SOLO-2 was a Phase III, randomised, double-blind, multicentre trial designed to investigate the efficacy of olaparib tablets as a maintenance monotherapy compared with placebo, in patients with platinum-sensitive relapsed gBRCA-mutated ovarian cancer. The trial, conducted in collaboration with the European Network for Gynaecological Oncological Trial Groups (ENGOT) and Groupe d’Investigateurs National pour l’Etude des Cancers de l’Ovaire et du sein (GINECO), randomised 295 patients with documented germline BRCA1 or BRCA2 mutations who had received at least two prior lines of platinum-based chemotherapy and were in complete or partial response to their most recent regimen. Eligible patients were randomised to receive either olaparib tablets (300mg twice daily) or placebo.

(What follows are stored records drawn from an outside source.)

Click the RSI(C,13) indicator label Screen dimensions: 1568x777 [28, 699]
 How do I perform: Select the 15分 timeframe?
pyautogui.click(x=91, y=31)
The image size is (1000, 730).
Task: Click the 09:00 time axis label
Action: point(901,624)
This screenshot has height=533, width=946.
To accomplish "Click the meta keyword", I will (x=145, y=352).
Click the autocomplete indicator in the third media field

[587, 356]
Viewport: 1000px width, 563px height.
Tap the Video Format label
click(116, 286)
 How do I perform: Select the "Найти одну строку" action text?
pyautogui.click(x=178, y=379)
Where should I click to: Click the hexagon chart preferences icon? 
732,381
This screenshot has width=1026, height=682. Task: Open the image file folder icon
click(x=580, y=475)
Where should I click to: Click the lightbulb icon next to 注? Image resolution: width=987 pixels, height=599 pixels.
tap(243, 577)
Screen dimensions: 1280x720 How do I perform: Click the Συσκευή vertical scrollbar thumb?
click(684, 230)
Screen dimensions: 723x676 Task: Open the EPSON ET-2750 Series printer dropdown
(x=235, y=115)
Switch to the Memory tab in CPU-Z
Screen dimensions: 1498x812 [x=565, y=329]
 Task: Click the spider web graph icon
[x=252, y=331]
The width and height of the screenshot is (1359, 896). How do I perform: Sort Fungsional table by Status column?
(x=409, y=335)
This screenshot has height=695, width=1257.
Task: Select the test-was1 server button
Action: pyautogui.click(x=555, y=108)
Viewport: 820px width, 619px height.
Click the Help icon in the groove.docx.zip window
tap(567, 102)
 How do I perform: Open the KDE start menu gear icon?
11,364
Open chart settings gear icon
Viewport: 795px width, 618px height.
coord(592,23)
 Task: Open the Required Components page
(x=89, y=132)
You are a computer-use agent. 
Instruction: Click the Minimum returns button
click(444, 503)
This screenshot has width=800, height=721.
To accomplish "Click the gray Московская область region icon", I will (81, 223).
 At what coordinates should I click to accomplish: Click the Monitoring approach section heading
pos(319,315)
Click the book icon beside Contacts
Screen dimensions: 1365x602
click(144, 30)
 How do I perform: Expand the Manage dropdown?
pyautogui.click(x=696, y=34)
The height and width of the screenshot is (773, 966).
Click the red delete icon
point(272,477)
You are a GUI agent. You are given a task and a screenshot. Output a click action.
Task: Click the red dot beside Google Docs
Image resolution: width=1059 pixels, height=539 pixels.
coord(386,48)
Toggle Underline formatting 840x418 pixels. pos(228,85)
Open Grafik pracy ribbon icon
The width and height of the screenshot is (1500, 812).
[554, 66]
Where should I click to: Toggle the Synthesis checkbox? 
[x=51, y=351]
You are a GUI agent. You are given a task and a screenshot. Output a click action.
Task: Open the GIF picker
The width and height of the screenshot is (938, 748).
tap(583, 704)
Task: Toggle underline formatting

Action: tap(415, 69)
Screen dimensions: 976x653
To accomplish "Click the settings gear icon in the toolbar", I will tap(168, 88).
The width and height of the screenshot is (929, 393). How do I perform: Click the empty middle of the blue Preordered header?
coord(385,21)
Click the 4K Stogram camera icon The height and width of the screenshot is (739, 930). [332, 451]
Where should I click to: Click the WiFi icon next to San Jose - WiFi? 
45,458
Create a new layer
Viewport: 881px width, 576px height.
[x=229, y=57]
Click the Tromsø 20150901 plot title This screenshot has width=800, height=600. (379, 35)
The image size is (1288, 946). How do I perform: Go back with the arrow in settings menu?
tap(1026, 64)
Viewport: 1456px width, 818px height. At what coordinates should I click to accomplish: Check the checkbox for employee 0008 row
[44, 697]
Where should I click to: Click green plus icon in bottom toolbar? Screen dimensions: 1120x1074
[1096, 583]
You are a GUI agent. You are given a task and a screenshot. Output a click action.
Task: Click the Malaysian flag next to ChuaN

Worldwide, ovarian cancer is the 7th most-commonly diagnosed cancer and the 8th most common cause of cancer death in women. The risk of developing ovarian cancer is increased in women with specific inherited genetic abnormalities, including BRCA mutations.
About olaparib (Lynparza)
Olaparib (Lynparza) is an innovative, first-in-class oral poly ADP-ribose polymerase (PARP) inhibitor that may exploit tumour DNA damage response (DDR) pathway deficiencies to preferentially kill cancer cells. It is approved by regulatory authorities in the EU and US for the treatment of women with BRCA mutated ovarian cancer.
- Friedlander M., et al. Relationship of health-related quality of life (HRQOL) and patient-centered outcomes with the clinical outcomes with olaparib maintenance following chemotherapy in patients with germline (g) BRCA-mutated (m) platinum-sensitive relapsed serous ovarian cancer (PSR SOC): SOLO2 phase III trial. Presented at the American Society of Clinica Oncology (ASCO), June 2-6, 2017. Chicago, Illinois, US.